## 課題の指示
以下のエントリから、文字列「Given」を含む行をすべて抜き出せ。大文字と小文字は区別する。

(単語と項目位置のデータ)
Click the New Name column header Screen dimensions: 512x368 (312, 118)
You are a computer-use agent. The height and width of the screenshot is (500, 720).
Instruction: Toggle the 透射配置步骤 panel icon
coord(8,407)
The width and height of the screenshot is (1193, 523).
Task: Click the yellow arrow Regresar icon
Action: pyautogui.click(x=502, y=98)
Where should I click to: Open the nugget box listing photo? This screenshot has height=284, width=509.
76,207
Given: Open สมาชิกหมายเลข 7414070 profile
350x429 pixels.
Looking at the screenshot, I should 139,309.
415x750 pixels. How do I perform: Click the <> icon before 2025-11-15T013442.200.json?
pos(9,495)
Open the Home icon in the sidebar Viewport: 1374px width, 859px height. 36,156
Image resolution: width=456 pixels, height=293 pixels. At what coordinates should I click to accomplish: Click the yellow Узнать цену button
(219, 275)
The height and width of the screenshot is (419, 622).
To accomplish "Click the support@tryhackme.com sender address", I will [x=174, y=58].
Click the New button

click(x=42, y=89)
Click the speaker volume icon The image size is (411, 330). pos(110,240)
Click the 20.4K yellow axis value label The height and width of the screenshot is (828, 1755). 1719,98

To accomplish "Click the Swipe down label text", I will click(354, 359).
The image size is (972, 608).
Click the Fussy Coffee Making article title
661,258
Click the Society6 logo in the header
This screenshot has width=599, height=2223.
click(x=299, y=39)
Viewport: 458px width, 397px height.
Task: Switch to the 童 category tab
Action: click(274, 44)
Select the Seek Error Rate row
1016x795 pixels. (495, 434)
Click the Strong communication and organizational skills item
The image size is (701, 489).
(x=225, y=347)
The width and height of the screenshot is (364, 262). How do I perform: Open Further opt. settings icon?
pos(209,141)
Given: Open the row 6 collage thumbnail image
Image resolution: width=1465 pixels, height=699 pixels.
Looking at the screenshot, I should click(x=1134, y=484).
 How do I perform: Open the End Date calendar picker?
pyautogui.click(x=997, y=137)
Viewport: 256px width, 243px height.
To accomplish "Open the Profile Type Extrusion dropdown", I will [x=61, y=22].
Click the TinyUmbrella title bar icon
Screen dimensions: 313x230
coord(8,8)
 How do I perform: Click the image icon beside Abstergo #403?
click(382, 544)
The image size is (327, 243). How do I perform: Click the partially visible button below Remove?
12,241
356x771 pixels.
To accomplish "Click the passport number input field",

## 課題の解答
Given: Open สมาชิกหมายเลข 7414070 profile
Given: Open the row 6 collage thumbnail image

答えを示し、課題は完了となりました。